According to a survey conducted by the Chinese Psychology Society, 42.6 per cent of Chinese people questioned said they were feeling anxious amid the uncertainty of the COVID-19 outbreak.

In a study into post-traumatic stress disorder, just over one in every five people of the 5000 participants had obvious symptoms of PTSD.

There are concerns children may also absorb the anxiety and develop psychological disorders.

World Vision child protection expert Wing Yan Mak said parents needed to understand their children may be affected by the barrage of online news stories about the unfolding pandemic.

“It is important for parents to be patient and transparent, and to talk to children about the virus,” Ms Mak said.

“Children might be overwhelmed by the massive information on the virus outbreak and are unable to process the information, which can lead to stress and fear.”

She said creating a daily routine would help children develop a sense of normalcy amid the chaos.

Assigning daily tasks can help establish a routine during lockdown. Photo: World Vision

Neglect and injury were also major concerns linked to periods of isolation or lockdown.

In China, a disabled boy was left at home for six days and tragically died after his father and brother were quarantined.
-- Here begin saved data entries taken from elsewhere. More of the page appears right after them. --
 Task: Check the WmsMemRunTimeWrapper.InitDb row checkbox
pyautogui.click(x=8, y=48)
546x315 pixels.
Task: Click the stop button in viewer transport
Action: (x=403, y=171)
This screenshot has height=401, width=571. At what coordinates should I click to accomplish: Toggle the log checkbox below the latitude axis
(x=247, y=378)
There are also reports of children who have been injured after misusing disinfectant chemicals when they were left unsupervised.

Parents are being urged to limit screen time where possible and keep an eye on what kids are accessing online.

Wing Yan Mak’s advice after working with kids in China

Q. What are the biggest concerns for children being isolated at home based on what World Vision staff have seen in China?

“Children might be overwhelmed by the massive information on the virus outbreak and are unable to process the information, which can lead to stress and fear. Neglect and injury are also big concerns. A disabled boy was left at home for six days and died after dad and brother were quarantined. Also, three children were hurt as a result of misusing disinfectants.”

Q. What are the biggest lessons parents in Australia can learn from the impact of isolation on children in China?

“It is important for parents to be patient and transparent to talk to children about the virus. It is important to understand how children’s mental health be affected by the outbreak, and parents are the key supporters to help children cope with those stress. There are difficult ways to deal with the impact of isolation, but agreeing a daily routine with children helps children to gradually develop the sense of normalcy. Parents should also be aware of their own mental health and psychosocial wellbeing as well.”

Q. Are there any examples that WV China staff have seen first hand of the impact of too much screen time?

“In a study of 1923 caregivers during the recent lockdown in China, 64.4 per cent of their children spent more than three hours on the internet every day and 20 per cent spend more than six hours. Parents might not be aware of what is happening to their children during that time. Apart from learning and playing video games, children engage in different groups (fan groups). There was news that youths got bullied by other fan groups online.”

Q. How traumatic is this for children and how can parents help ease children’s concerns?

“Be open and positive to talk to children about the risks on internet and how they can protect themselves. Make sure that children understand who, how and where to seek help when they have troubles on the internet.”